Smart infrastructure will fail if the industry keeps underestimating lifecycle offboarding. The article focuses on secure build and secure operation, but the harder issue is what happens when devices are abandoned, resold, or left on unsupported firmware. That is a classic machine identity blind spot. Practitioners should make retirement and certificate revocation part of the design baseline, not an afterthought.
What this signals
Device identity governance will matter more as IoT becomes a trust boundary for operational systems. Teams that still treat connected devices as isolated endpoint assets will struggle to prove provenance, revoke trust, or defend against counterfeit enrollment. The practical shift is toward certificate lifecycle management, ownership mapping, and revocation playbooks that can scale across fleets.
Lifecycle closure is the control most IoT programmes underinvest in. The article points toward secure deployment, but the harder operational requirement is retiring devices cleanly when support ends, ownership changes, or firmware becomes untrusted. That is where the organisation’s machine identity model either holds or collapses.
As AI-driven monitoring enters IoT estates, teams will need to validate both the device and the telemetry it produces. That makes identity assurance, data integrity, and detection logic part of the same governance conversation, especially in industrial and healthcare environments.
For practitioners
- Implement device identity as a mandatory onboarding gate Require cryptographic proof of identity, such as certificate-based authentication or hardware-backed keys, before any IoT device joins production networks or management planes.
- Tie certificate renewal to device lifecycle ownership Assign a named owner for every device class and make certificate renewal, firmware update rights, and revocation part of that owner’s control set.
- Automate offboarding and revocation for retired devices Build retirement workflows that revoke credentials, remove trust anchors, and disable update channels as soon as a device is decommissioned or replaced.
- Use hardware-backed trust for high-impact deployments Prioritise TPMs, secure elements, or equivalent hardware-backed key protection for industrial, healthcare, and critical infrastructure devices.
- Map IoT certificate governance to machine identity policy Align device onboarding, renewal, and revocation rules with broader machine identity standards so IoT does not become a separate governance island.
Key takeaways
- IoT insecurity persists because the industry still underestimates device identity, lifecycle ownership, and revocation discipline.
- The scale problem is now operational, because connected devices can affect factories, utilities, healthcare, and enterprise networks at once.
- The control gap that changes the outcome is cryptographic trust tied to automated onboarding, renewal, and offboarding.
Standards & Framework Alignment
This section maps relevant standards and security frameworks to the operational risks and controls described in this guidance.
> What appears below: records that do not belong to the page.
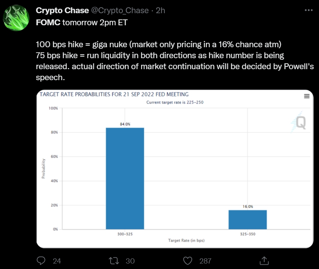Open the 2h timestamp link
The width and height of the screenshot is (319, 269).
point(160,10)
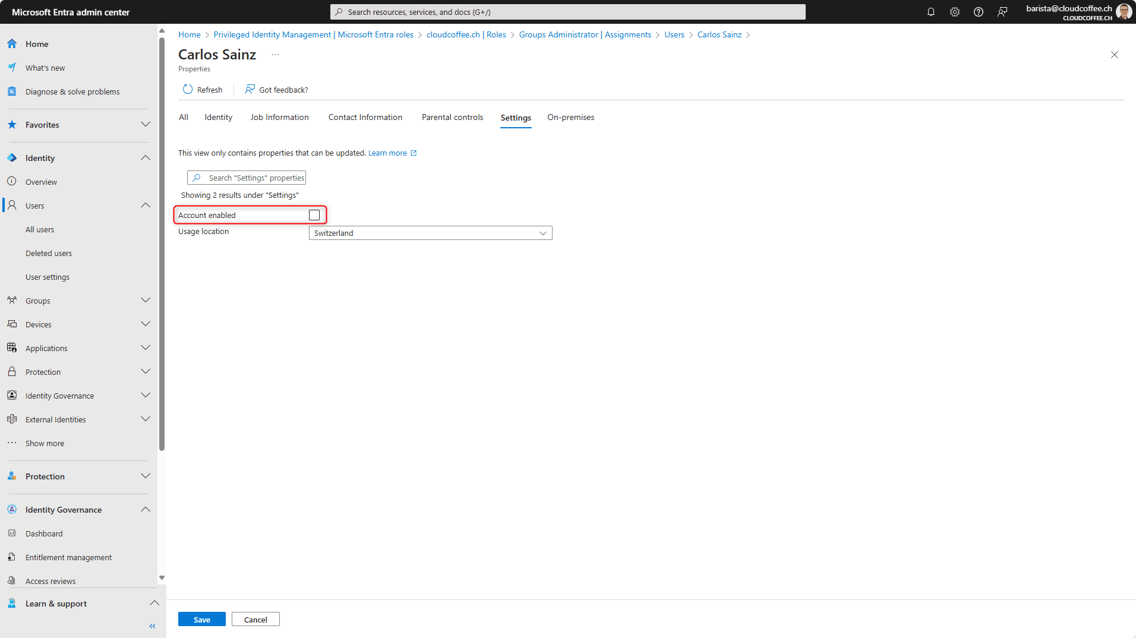Viewport: 1136px width, 638px height.
Task: Open the help icon in the header
Action: 979,12
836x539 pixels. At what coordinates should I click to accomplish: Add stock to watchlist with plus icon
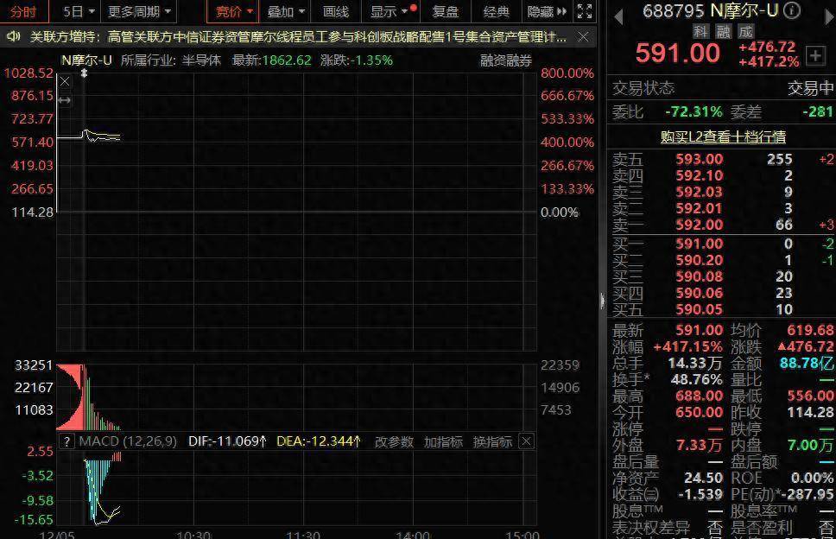click(x=814, y=55)
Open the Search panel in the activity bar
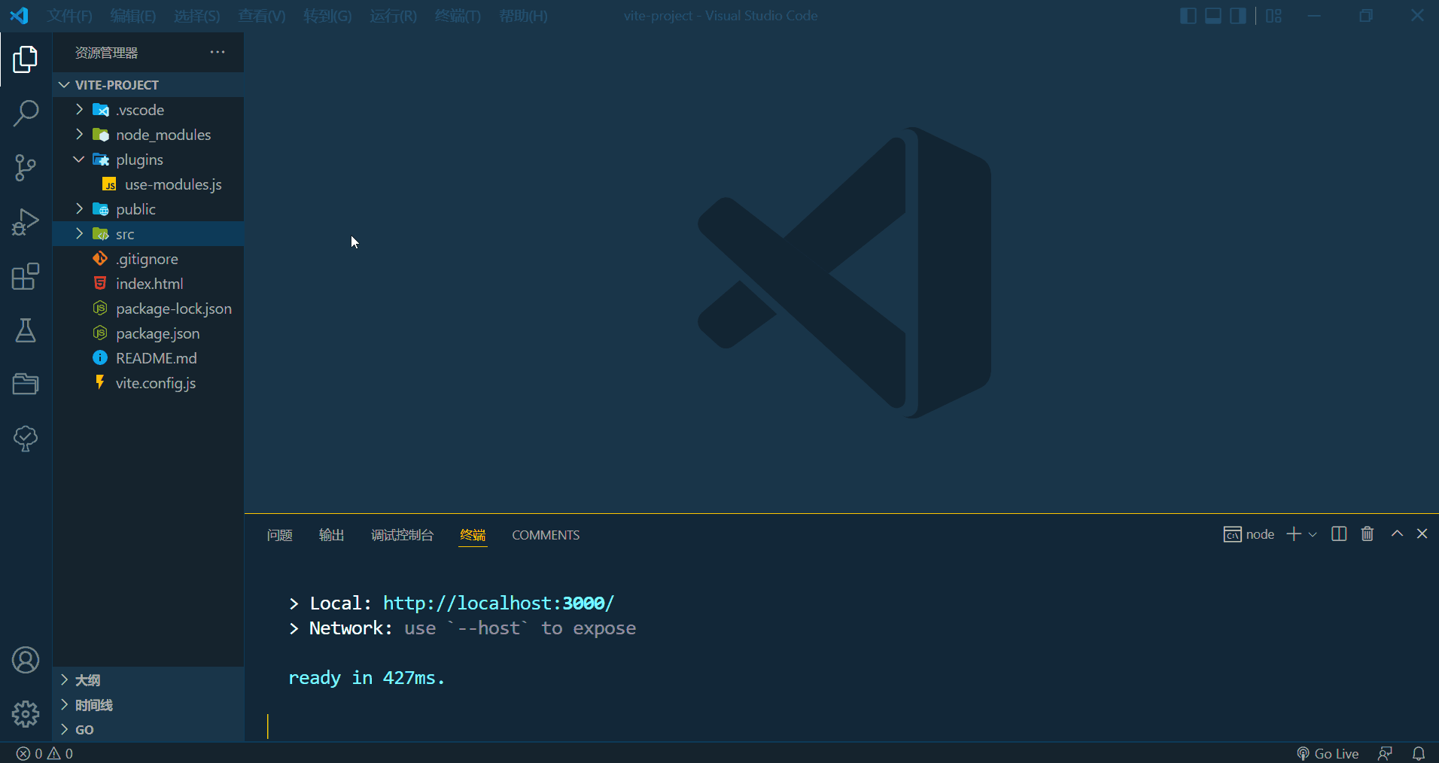1439x763 pixels. [x=26, y=113]
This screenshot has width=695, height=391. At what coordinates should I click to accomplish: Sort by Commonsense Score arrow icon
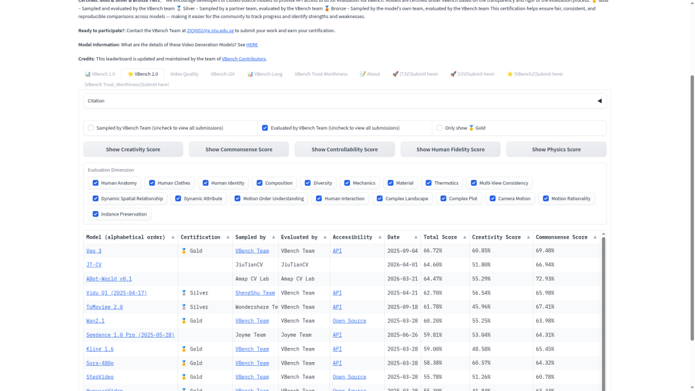595,237
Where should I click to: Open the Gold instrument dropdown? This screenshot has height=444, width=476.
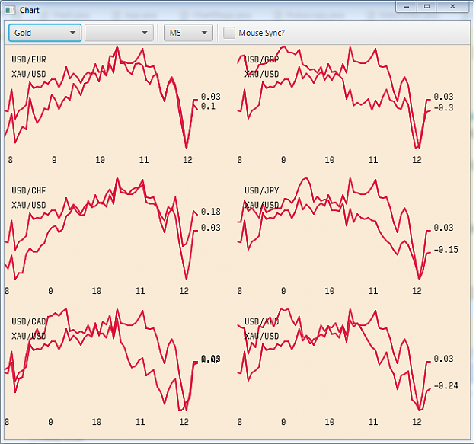click(45, 33)
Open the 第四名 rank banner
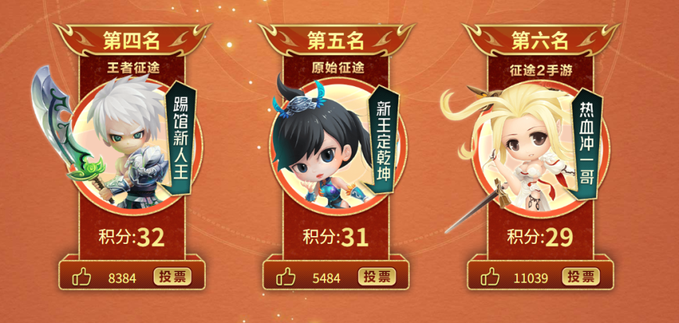The height and width of the screenshot is (323, 679). tap(132, 40)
OWASP Non-Human Identity Top 10 address the attack and risk surface, while NIST CSF 2.0, NIST SP 800-53 Rev 5, NIST Zero Trust (SP 800-207) and CIS Controls v8 set the governance and control requirements practitioners need to meet.
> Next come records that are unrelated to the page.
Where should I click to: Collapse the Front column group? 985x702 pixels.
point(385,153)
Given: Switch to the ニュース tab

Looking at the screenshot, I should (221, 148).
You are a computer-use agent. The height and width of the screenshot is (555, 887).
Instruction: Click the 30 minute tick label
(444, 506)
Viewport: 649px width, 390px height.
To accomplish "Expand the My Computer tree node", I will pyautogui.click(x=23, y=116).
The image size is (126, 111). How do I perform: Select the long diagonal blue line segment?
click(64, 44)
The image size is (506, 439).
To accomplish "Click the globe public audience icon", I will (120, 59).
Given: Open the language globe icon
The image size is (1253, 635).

| Framework | Control / Reference | Relevance |
|---|---|---|
| OWASP Non-Human Identity Top 10 | NHI-03 | The article centers on device credentials, certificates, and lifecycle trust for machine identities. |
| NIST CSF 2.0 | PR.AC-1 | IoT device authentication and access control map directly to identity and access management outcomes. |
| NIST SP 800-53 Rev 5 | IA-5 | Authenticator management is central to certificate-based IoT trust and lifecycle revocation. |
| NIST Zero Trust (SP 800-207) | The article's zero-trust framing depends on continuous verification of device identity. | |
| CIS Controls v8 | CIS-5 , Account Management | IoT fleets need ownership and lifecycle accountability, which maps to account and identity management discipline. |
Extend account management discipline to machine identities by assigning owners and offboarding retired devices.
Key terms
- Device Identity: Device identity is the cryptographic proof that a connected device is genuine and authorised to communicate. In practice it relies on certificates, keys, or hardware-backed trust so that systems can verify provenance, enforce access, and revoke trust when the device is retired or compromised.
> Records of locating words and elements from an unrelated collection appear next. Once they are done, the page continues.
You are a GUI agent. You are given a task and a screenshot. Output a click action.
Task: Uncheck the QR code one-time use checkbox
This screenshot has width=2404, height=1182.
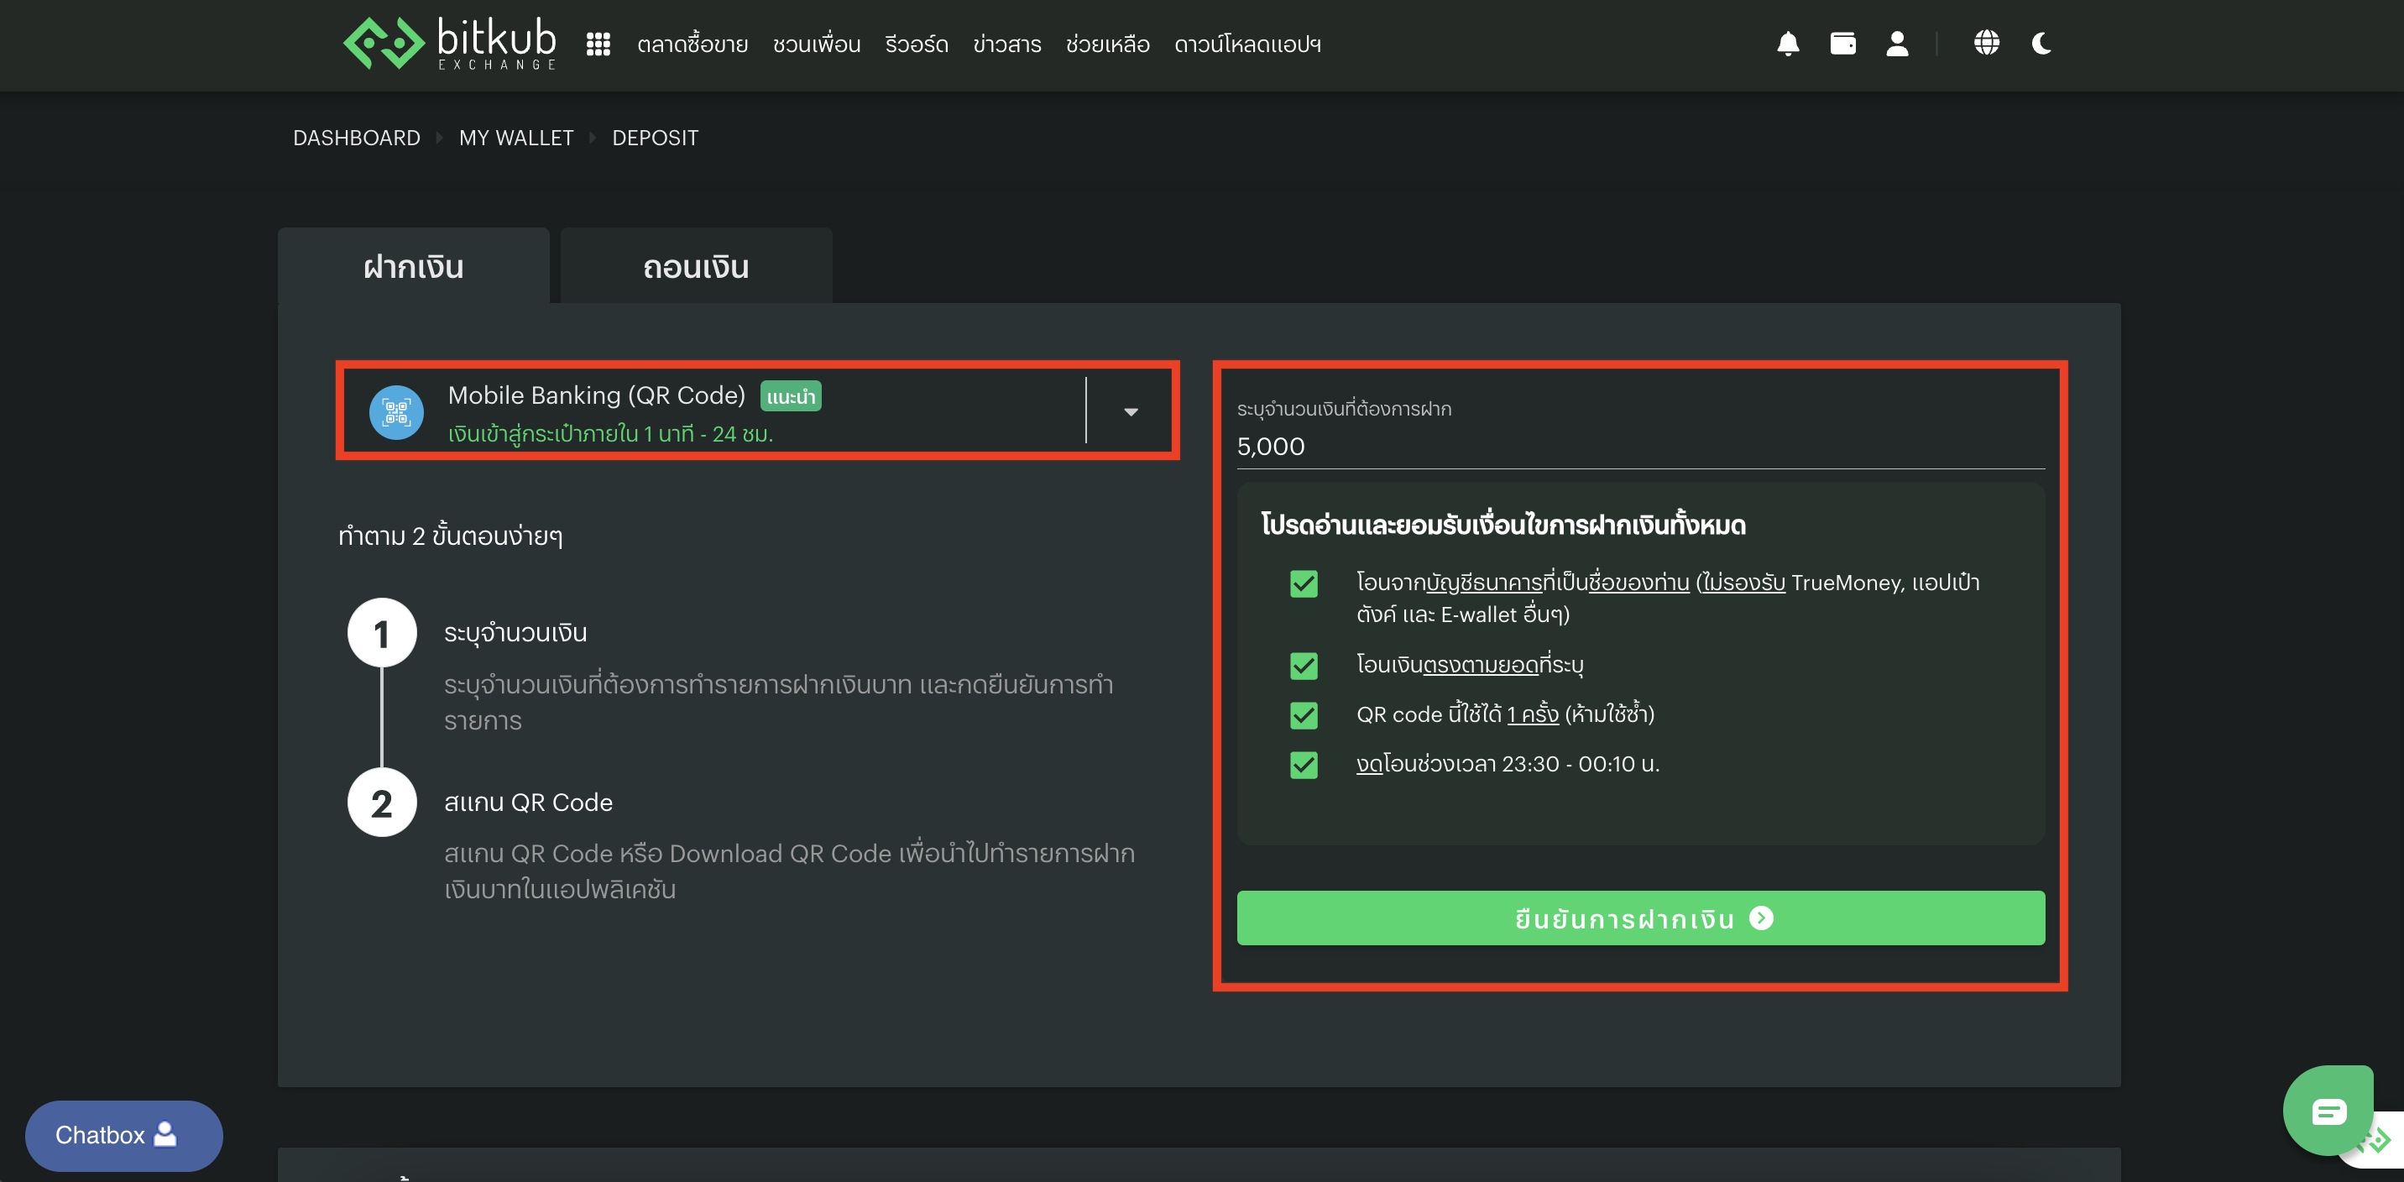coord(1303,715)
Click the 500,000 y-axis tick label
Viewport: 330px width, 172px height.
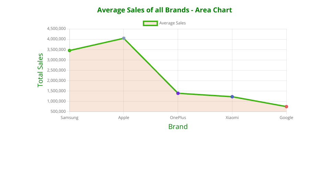[58, 111]
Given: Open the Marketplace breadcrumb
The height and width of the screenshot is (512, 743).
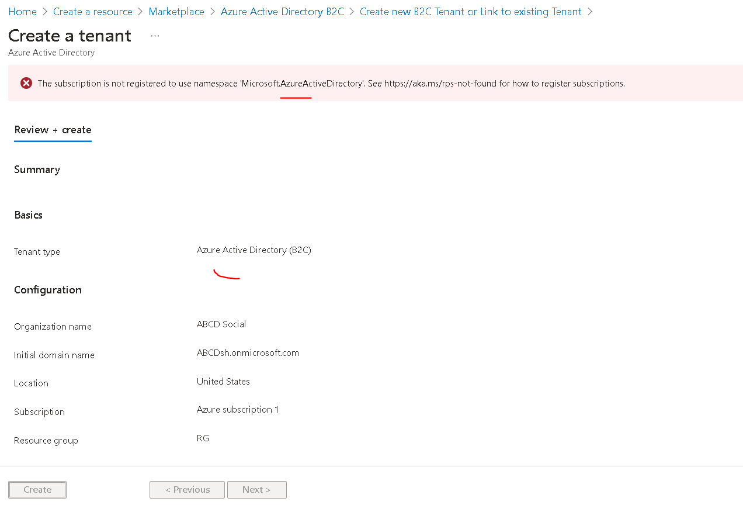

- Machine Identity: Machine identity is the set of credentials and trust relationships used by non-human systems such as devices, services, or workloads. It includes certificates, tokens, keys, and lifecycle controls that allow automated systems to authenticate without human intervention.
- Embedded Trust: Embedded trust is the use of hardware or chip-level protections to store keys and perform local attestation. It reduces the chance that credentials can be extracted, cloned, or reused, which makes large device fleets easier to govern securely.
- Certificate Lifecycle Management: Certificate lifecycle management is the process of issuing, renewing, rotating, and revoking certificates over time. For IoT, it is the mechanism that keeps trust current, prevents stale credentials from persisting, and enables safe device retirement at scale.
What's in the full article
GlobalSign's full blog covers the operational detail this post intentionally leaves for the source:
- How the article frames EU Cyber Resilience Act pressure on device makers and why lifecycle update obligations matter.
- The article's discussion of PKI, certificates, TPMs, and secure elements as the trust foundation for large IoT fleets.
- Its examples of how AI can both improve anomaly detection and expand the attack surface for manipulated telemetry.
- The article's broader argument about standards such as ETSI EN 303 645 and ISO/IEC 27400 in reducing fragmentation.
👉 GlobalSign's full post expands on regulation, embedded trust, and AI's double role in IoT security.
Deepen your knowledge
NHI Foundation Level course, the industry's only accredited NHI security programme, covers NHI governance, machine identity security, and secrets management in a practitioner-focused format. It is designed for security teams that need to govern identities, credentials, and lifecycle controls across modern environments.
Published by the NHIMG editorial team on 2026-01-19.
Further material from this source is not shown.